TV – « Dans l’ombre de la révolution d’Octobre : Rachmaninov, Prokofiev, Chostakovitch »
TV – « Dans l’ombre de la révolution d’Octobre : Rachmaninov, Prokofiev, Chostakovitch »
Par Renaud Machart
A voir aussi ce soir. Un documentaire accessible, mais lacunaire et parfois contestable, sur les bouleversements artistiques après la révolution (sur Arte à 2 h 20).
Dans le cadre d’une thématique intitulée « Russie : révolutions et révoltes » qui propose, du 25 octobre au 22 novembre, une riche programmation de documentaires, spectacles et films, Arte diffuse Dans l’ombre de la révolution d’Octobre : Rachmaninov, Prokofiev, Chostakovitch, d’Anna Schmidt.
Cent ans après les événements qui virent Lénine et les bolcheviks s’emparer du pouvoir en Russie, ce documentaire analyse le cas de trois grands compositeurs russes face au pouvoir soviétique et à ses diktats esthétiques. Car, après une courte période de liberté expérimentale dans les arts, au lendemain de la révolution d’Octobre, un retour à l’ordre musclé se fera sous Staline.
Sergueï Rachmaninov (1873-1943) verra dans la révolution d’Octobre une période de chaos et fuira son pays – où il ne sera finalement réhabilité que peu avant sa mort – pour la Suisse puis les Etats-Unis. Il continuera à écrire des œuvres d’essence romantique.
Sergueï Prokofiev, qui jouit d’un succès international et produit des chefs-d’œuvre « modernistes » en Europe, notamment en France, où il s’est installé, regagne définitivement l’URSS, qui lui promet un cadre idéal de création, en 1936. Pourtant, le compositeur vedette dont le retour avait été salué par le régime finira sa vie dans des conditions difficiles. Mort le même jour que Staline, on ne trouvera pas de fleurs – toutes réquisitionnées pour le Petit Père des peuples – pour l’enterrement du compositeur.
Conclusion scolaire et attendue
Dimitri Chostakovitch (1906-1975) restera dans son pays natal, qui ne cessera de censurer et d’interdire sa musique. Le tour de la question de cet apparent masochisme dont témoignera toute sa vie le compositeur n’a toujours pas été fait. Le documentaire prend le parti d’un compositeur martyr au bord du suicide.
Le cas d’un quatrième grand compositeur russe du XXe siècle, Igor Stravinsky (1882-1971), aurait pu être évoqué.

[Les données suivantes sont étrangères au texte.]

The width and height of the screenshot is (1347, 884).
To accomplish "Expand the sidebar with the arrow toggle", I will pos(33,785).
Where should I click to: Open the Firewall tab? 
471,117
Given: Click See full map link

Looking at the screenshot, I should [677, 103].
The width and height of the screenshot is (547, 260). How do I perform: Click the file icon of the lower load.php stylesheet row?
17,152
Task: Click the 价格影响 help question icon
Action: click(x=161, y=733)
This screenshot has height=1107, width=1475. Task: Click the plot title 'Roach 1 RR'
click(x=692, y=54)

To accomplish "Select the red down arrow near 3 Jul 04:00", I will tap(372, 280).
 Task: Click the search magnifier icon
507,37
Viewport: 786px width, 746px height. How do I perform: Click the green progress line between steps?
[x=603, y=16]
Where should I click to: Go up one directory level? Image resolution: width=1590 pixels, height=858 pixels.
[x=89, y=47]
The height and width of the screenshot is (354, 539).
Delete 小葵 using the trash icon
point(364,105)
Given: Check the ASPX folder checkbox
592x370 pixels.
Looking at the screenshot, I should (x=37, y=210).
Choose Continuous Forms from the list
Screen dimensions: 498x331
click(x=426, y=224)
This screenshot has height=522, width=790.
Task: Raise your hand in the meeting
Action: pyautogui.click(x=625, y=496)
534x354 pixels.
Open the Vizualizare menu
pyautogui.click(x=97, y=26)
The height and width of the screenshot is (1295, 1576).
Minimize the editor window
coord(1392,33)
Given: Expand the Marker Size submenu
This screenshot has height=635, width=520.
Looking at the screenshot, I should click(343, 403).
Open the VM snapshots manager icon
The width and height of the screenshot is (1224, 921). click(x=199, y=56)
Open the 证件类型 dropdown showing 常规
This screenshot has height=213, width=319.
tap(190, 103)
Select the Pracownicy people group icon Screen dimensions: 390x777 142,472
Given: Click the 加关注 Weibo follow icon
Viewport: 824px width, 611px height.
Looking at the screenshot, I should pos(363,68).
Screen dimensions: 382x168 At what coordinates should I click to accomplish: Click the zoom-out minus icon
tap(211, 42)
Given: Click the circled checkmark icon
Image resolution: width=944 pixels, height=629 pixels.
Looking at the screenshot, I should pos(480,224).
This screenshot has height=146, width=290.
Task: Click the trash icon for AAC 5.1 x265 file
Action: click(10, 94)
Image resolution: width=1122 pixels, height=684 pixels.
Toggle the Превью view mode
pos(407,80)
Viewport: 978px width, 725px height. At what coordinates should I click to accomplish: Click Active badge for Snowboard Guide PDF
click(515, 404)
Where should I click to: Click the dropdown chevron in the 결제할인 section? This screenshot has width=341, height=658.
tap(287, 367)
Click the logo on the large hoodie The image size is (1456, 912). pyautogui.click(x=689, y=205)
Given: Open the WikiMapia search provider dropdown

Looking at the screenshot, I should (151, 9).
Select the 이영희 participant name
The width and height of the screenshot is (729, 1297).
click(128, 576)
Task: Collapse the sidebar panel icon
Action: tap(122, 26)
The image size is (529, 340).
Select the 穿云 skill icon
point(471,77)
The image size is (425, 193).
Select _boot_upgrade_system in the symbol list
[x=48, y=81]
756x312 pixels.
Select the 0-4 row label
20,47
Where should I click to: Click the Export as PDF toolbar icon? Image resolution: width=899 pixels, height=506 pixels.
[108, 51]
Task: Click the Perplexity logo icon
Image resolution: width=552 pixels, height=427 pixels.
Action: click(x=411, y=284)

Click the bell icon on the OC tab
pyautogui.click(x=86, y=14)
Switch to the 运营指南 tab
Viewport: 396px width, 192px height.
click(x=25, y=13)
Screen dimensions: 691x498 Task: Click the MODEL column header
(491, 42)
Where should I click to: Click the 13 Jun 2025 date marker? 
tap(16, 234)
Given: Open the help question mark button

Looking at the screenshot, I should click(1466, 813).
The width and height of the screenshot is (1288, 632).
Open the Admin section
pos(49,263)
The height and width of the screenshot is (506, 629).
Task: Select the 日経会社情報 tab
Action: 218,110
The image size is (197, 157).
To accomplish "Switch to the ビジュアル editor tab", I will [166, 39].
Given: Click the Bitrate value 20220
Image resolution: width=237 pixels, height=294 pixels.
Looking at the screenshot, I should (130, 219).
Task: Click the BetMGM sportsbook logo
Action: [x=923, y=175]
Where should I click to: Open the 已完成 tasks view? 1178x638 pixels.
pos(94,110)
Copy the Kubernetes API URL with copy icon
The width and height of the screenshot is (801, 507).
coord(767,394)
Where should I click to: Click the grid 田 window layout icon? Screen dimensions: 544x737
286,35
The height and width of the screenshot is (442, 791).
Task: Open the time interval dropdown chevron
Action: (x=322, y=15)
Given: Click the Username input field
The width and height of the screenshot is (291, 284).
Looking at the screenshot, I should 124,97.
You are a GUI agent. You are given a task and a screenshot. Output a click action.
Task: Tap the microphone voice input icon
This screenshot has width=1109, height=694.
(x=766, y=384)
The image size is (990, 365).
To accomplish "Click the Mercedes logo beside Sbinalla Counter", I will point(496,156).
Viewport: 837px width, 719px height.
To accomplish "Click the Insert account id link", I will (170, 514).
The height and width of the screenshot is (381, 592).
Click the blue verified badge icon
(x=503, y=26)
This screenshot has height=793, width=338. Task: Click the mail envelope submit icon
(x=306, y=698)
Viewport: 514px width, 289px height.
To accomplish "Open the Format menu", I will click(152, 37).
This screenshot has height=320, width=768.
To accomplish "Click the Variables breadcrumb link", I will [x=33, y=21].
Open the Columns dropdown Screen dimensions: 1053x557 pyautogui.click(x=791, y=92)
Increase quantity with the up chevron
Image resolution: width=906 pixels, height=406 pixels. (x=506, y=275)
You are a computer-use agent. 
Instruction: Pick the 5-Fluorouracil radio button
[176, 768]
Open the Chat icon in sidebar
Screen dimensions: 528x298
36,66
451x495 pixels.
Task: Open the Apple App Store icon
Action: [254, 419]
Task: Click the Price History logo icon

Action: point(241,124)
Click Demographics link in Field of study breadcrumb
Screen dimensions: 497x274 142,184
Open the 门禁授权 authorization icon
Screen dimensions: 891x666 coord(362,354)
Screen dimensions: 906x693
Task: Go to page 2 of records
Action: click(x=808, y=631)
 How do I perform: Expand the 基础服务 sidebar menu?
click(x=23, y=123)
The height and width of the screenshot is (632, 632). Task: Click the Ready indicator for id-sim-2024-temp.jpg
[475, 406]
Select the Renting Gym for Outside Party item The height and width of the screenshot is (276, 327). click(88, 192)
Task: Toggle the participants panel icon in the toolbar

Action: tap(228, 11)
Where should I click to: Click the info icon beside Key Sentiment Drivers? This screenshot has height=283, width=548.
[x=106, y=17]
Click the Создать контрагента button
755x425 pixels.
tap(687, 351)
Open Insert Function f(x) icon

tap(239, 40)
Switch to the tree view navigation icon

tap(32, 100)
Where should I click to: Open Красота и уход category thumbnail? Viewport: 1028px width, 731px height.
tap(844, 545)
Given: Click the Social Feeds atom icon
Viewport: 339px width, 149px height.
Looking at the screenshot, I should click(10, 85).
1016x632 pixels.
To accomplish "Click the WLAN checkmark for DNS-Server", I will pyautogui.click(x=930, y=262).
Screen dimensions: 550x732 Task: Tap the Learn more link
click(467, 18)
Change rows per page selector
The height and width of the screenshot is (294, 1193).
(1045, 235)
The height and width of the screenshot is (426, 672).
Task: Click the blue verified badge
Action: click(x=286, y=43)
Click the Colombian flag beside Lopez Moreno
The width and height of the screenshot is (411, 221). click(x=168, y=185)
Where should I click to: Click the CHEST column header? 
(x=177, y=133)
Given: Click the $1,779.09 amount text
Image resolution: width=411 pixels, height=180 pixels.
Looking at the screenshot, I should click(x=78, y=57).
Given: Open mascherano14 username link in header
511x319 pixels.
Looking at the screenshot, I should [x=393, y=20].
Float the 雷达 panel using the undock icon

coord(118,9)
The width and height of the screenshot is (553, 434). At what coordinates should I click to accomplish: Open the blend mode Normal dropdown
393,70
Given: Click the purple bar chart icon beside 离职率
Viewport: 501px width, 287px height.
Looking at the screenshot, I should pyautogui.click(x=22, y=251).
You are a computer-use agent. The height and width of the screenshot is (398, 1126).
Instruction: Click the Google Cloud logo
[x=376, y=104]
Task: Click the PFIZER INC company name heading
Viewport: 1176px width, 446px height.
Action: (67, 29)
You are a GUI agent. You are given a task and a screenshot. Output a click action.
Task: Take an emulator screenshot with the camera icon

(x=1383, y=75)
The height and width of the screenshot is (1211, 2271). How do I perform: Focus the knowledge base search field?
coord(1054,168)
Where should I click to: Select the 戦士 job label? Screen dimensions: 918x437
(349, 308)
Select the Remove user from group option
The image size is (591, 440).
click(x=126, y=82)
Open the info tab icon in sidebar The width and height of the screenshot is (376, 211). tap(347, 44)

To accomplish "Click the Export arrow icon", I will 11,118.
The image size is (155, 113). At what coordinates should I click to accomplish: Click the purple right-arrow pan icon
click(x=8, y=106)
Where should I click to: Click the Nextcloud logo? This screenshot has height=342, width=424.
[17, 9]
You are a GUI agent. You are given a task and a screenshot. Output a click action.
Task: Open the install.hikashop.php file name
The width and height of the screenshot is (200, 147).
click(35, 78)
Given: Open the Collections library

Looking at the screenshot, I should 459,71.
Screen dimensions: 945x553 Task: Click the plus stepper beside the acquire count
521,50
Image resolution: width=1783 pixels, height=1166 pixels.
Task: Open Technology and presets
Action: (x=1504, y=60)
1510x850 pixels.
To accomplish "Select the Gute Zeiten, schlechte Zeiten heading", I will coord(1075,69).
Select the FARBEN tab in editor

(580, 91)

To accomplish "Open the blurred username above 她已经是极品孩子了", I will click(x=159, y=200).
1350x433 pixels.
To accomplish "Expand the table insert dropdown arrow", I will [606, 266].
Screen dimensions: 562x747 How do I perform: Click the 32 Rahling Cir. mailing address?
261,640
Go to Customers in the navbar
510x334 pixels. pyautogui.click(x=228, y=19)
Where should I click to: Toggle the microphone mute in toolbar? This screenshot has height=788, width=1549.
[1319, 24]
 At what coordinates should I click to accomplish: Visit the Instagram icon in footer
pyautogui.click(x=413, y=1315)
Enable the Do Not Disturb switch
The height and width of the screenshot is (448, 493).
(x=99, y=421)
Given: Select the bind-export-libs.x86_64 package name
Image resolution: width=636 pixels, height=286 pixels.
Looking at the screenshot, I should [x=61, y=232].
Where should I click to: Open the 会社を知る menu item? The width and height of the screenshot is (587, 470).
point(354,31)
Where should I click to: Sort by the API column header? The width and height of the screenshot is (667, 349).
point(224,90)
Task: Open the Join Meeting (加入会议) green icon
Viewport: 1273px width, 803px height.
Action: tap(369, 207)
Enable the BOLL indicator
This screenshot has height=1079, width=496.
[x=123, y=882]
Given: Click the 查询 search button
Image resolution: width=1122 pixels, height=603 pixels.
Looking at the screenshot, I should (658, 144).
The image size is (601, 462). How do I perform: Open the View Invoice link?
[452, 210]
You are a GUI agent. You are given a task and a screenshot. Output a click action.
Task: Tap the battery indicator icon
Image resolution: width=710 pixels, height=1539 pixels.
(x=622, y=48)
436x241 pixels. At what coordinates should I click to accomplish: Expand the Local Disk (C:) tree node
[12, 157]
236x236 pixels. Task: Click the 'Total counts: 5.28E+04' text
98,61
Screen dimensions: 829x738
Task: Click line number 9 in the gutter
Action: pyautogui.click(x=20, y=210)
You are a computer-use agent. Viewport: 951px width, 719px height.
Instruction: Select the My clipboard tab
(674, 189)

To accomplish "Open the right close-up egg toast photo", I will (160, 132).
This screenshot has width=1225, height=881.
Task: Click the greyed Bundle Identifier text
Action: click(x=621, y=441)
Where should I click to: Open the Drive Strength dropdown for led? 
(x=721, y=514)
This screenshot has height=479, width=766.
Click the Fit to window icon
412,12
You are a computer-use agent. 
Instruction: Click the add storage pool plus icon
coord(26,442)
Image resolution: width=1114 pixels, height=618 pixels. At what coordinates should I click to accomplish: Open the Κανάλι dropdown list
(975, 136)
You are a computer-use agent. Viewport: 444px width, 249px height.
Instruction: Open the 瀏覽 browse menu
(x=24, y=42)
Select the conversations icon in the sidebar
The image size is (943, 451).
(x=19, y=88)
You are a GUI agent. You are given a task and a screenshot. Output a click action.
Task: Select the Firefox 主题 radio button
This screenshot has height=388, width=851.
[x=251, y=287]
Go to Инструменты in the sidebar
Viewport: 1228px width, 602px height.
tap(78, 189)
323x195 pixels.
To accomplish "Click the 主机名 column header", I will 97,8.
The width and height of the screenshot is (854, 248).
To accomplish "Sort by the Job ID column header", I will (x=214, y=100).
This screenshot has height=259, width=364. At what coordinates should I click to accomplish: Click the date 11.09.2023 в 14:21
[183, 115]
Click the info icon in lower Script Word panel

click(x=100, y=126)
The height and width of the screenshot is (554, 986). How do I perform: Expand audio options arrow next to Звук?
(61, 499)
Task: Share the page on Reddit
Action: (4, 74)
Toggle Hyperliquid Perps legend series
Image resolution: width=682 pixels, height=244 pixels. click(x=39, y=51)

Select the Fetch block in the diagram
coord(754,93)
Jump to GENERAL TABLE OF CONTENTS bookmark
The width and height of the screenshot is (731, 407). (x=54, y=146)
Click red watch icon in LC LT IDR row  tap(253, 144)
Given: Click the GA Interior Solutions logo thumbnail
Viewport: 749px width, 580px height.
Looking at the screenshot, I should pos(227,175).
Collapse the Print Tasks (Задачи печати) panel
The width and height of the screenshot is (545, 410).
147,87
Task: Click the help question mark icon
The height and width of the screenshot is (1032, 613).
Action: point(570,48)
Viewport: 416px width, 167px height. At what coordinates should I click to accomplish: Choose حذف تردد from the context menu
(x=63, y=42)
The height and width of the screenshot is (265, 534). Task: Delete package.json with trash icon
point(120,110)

Mais il est vrai que celui-ci avait rejoint les Ballets russes et Serge de Diaghilev à Paris dès 1910. Il prendra la nationalité française puis américaine.
Dans un monde idéal, ce type de documentaire très accessible serait diffusé par France Télévisions à une heure tardive mais praticable – et non à 2 h 20 comme le fait Arte. (Notons que sa première diffusion, le dimanche 5 novembre, s’était faite à 23 h 50.)
Un costume de Rachmaninov dans sa villa en Suisse. / MDR/SCHMIDTFILM
Sur la chaîne franco-allemande, on serait en droit d’attendre un propos un peu plus approfondi et détaillé. Notamment sur les incidences concrètes de la chose politique et de ses diverses censures sur l’esthétique et la facture des œuvres de Prokofiev et de Chostakovitch.
Malheureusement les musiciens et interprètes interviennent peu dans ce documentaire sinon, comme le pianiste Daniil Trifonov, pour dire que l’âme russe continue d’irriguer la musique de Rachmaninov pendant son exil européen puis nord-américain. Ce qui n’est pas véritablement une information. Ce le serait si le concept d’« âme russe » était quelque peu explicité.
Et l’on se serait passé de la conclusion en commentaire off un peu scolaire et attendue (en substance : on oublie le régime soviétique ; seules les œuvres demeurent) ainsi que d’une affirmation étrange, et naturellement fausse, de la part du musicologue Krzysztof Meyer, selon qui Chostakovitch serait « l’exemple unique au XXe siècle » d’un compositeur « ayant atteint la perfection dans son art »…
Dans l’ombre de la révolution d’Octobre : Rachmaninov, Prokofiev, Chostakovitch, d’Anna Schmidt (Allemagne, 2017, 52 min).